_What the task asks_
Render the records between the lines holding "Click the magnifier icon in search bar" and "Looking at the screenshot, I should tap(73, 193).", inclusive, as a JSON list of strings, with one string per line and blank lines omitted.

[start of Exercise input]

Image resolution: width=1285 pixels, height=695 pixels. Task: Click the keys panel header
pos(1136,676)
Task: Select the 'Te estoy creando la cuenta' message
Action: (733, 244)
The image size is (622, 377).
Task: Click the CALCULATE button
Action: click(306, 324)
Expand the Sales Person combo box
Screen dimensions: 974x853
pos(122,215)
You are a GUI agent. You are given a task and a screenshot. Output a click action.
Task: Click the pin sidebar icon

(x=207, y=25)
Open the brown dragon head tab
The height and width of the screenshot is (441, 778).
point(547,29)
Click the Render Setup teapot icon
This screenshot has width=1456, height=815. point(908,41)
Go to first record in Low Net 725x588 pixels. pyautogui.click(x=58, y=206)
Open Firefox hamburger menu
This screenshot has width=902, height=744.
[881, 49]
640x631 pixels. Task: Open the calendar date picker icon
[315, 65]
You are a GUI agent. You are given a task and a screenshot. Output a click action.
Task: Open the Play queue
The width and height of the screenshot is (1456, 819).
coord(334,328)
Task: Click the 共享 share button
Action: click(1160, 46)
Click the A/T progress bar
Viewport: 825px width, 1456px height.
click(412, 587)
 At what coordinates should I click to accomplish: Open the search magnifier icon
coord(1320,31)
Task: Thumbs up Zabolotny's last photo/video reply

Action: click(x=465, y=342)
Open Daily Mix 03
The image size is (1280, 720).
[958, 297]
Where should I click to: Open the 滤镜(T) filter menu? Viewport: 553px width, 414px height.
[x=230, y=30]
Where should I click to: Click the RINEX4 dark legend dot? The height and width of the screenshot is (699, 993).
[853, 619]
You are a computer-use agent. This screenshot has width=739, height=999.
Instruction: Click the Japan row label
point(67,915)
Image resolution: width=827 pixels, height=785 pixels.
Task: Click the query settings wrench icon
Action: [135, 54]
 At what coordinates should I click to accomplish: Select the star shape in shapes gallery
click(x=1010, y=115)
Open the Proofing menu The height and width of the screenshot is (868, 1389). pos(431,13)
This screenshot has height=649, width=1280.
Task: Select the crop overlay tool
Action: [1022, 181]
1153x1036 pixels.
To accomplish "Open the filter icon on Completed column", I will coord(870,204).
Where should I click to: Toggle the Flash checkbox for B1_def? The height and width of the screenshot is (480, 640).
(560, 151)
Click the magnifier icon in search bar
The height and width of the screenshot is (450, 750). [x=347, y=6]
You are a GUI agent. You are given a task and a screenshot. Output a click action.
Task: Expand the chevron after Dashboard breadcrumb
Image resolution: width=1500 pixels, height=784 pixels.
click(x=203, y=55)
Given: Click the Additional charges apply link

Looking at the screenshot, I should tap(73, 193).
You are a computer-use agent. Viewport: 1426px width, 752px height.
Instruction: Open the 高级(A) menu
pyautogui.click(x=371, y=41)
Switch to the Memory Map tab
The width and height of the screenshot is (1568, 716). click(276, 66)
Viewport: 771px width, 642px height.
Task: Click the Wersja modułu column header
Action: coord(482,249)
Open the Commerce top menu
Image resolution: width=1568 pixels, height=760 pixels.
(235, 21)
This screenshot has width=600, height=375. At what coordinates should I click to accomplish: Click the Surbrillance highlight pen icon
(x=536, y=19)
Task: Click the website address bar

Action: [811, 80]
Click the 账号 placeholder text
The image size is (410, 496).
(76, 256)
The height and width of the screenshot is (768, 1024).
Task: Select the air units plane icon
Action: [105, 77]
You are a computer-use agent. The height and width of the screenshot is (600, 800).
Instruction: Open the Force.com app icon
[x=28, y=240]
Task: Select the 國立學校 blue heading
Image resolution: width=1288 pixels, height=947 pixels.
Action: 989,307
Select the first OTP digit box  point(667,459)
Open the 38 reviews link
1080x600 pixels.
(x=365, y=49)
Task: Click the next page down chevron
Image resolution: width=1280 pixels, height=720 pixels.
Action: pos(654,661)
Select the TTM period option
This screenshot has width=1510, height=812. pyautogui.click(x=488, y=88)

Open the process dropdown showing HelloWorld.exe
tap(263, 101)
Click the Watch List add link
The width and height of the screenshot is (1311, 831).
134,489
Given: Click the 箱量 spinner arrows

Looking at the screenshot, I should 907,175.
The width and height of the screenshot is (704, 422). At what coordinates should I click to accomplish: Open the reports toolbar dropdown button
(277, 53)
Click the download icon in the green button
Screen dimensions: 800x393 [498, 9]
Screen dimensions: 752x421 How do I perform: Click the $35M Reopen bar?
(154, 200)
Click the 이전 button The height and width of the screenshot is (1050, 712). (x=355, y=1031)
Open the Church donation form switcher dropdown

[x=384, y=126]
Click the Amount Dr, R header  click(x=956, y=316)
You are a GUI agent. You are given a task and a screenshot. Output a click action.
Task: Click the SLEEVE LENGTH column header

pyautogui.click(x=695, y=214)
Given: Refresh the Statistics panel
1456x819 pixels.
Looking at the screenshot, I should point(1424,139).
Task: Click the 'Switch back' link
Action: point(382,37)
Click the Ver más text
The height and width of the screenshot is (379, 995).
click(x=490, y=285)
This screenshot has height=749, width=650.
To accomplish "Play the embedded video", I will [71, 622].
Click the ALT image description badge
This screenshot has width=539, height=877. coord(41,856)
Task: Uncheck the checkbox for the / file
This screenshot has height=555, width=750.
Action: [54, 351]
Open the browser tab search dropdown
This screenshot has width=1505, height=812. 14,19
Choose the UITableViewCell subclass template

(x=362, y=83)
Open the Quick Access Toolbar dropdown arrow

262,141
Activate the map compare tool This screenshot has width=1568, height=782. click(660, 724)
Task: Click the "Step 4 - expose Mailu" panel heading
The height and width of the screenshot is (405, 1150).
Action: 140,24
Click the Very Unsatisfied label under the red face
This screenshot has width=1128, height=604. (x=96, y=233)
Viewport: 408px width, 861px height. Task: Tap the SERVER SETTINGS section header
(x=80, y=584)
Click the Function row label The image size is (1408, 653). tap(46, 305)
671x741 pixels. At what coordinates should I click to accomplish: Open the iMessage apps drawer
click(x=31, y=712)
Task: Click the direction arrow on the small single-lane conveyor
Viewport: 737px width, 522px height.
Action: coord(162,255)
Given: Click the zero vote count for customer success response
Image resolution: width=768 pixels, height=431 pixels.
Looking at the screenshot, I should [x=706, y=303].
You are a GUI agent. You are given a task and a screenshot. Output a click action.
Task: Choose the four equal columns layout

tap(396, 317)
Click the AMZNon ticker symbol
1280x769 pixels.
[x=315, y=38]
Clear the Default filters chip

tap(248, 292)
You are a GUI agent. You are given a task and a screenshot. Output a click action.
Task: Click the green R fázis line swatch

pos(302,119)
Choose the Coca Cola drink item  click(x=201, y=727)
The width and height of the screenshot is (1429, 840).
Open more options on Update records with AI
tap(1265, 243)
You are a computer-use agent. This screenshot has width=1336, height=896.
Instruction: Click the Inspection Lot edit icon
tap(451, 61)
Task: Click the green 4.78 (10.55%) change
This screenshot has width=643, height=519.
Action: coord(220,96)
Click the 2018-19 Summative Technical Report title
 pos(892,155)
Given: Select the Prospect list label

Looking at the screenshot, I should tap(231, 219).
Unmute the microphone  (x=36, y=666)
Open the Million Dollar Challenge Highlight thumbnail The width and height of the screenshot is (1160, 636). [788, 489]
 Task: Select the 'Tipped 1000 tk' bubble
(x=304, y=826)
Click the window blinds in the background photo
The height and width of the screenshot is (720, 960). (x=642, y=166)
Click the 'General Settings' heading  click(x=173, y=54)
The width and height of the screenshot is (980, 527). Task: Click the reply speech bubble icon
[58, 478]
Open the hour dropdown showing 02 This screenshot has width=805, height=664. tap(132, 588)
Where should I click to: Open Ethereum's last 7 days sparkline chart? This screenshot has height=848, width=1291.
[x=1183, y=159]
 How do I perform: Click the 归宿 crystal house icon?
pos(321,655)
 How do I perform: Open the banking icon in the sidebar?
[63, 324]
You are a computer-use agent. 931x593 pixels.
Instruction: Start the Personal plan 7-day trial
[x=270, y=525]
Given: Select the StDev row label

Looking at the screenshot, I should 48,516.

[end of Exercise input]

_Solution to this problem_
[
  "Click the magnifier icon in search bar",
  "The height and width of the screenshot is (450, 750). [x=347, y=6]",
  "You are a GUI agent. You are given a task and a screenshot. Output a click action.",
  "Task: Expand the chevron after Dashboard breadcrumb",
  "Image resolution: width=1500 pixels, height=784 pixels.",
  "click(x=203, y=55)",
  "Given: Click the Additional charges apply link",
  "Looking at the screenshot, I should tap(73, 193)."
]